A textbook case of politics driving house prices.
Ok, so I wanted to look at an amazing policy backflip in NSW planning this week, but first, I know a few of you are interested in the art of persuasion, so let’s start with this gem from Opposition Finance spokesman Jim Chalmers. He’s complaining about the way the CBA activated a bunch of kiddie accounts without telling them, in order to juice their sales stats.
“These are appalling revelations and unfortunately also the sort of behaviour Malcolm Turnbull wants to reward with a $17 billion tax handout.
Labor wants to see the victims compensated for the rorts and rip-offs which are being uncovered, the Liberals want to compensate the perpetrators. Banks shouldn’t be rewarded for fiddling with kids’ bank accounts, they should be punished for it.”
Yep, he really went there. “Perpetrators”. “Fiddling with Kids”. The subtle cues are not so subtle.
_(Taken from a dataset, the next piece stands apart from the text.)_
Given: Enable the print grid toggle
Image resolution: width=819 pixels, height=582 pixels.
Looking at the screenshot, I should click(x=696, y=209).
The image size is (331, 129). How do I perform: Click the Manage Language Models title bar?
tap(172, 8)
Banks = child rapists.
You might have thought that subtly evoking people’s anger at paedophiles was a step too far over the line. You’re probably right. But welcome to politics in 2018.
But while it’s poor taste, it’s brutally effective persuasion. Banks = kiddy fiddlers. The government (and the tax cuts) are their enablers.
Ouch.
As I’ve said before, it’s going to take something special to get these tax cuts through in this environment.
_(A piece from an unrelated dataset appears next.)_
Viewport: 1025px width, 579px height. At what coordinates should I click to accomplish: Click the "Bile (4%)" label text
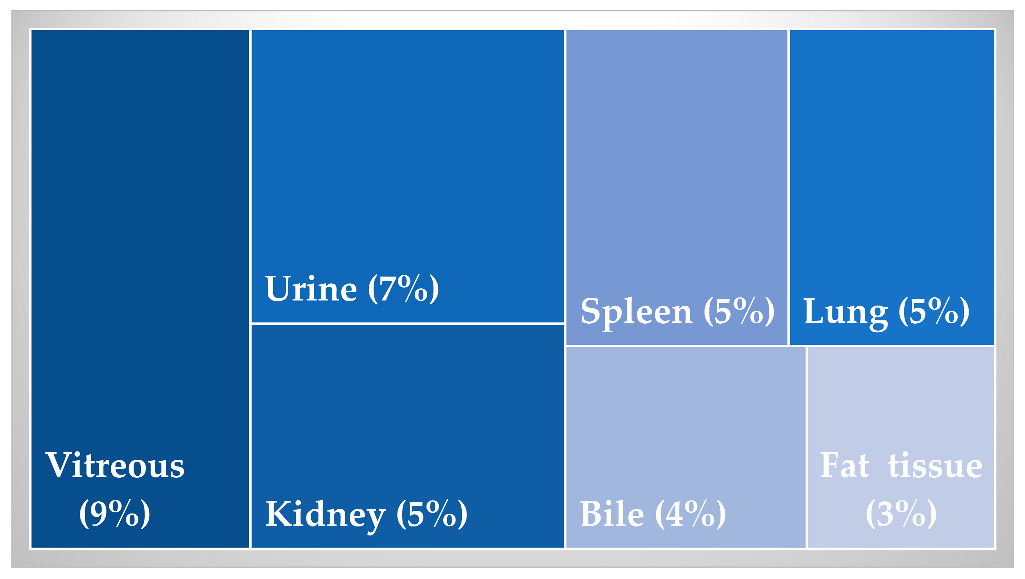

Malcolm, Morrison, I’m looking at you.
(…but not holding my breath.)
But let’s leave Canberra now for the Capital of modest and sensible, Sydney.
You might remember a few weeks ago that the NSW state planning body gave itself power over certain local government decisions in Ryde.
(Effectively it turned certain higher-density modifications into ‘complying developments’, fast-tracking their approval.)
Called ‘The District Plans’ they were only released in March this year and they called for 7,600 new homes in Ryde over the next 5 years. They also championed the ‘missing middle’ approach to providing terrace houses and duplexes as a way to increase density that is compatible with detached houses.
The 7,600 extra homes sounds like a lot, but we’re still barely scratching the surface of what’s needed. Still, it was a recognition that Sydney is growing fast and the housing stock simply isn’t keeping up.
And this is a point that everyone accepts. Sydney needs more houses. The only problem is, no one knows where to put them.
And Ryde certainly wasn’t happy about being the sharp-tip of the spear in the agenda to density Sydney. Nor was Canterbury-Bankstown.
The Mayor of Ryde was complaining to the papers that there’d be developers and “bulldozers of every block”. The Canterbury-Bankstown Council discussed the proposed changes just over a month later under the agenda item: ‘THE MISSING MIDDLE – A TRAIN WRECK OF A POLICY TOTALLY MISSING THE POINT’.
(Hard to tell what they were really thinking there.)
The local governments rallied hard on their constituent’s behalf.
The state government, facing a tricky election, decided to do a backflip. Now the whole thing’s on hold.
It’s just so classic.
Sydney’s population is booming, thanks in large part to an immigration intake that’s set at the Federal level. The greenies don’t want the city sprawling outward into bush and farmland. Existing residents don’t want to see their leafy streets being built upward, and everyone wants to complain about affordability.
Can you see a way out of that one?
Nope, you can’t. Because there isn’t one.
Unless one of those policy levers is shifted, higher and higher prices are baked in.
It’s driven prices over the past twenty years. It will drive prices over the coming twenty.
And we’ll still be complaining about housing affordability in 2040.
Isn’t that hilarious?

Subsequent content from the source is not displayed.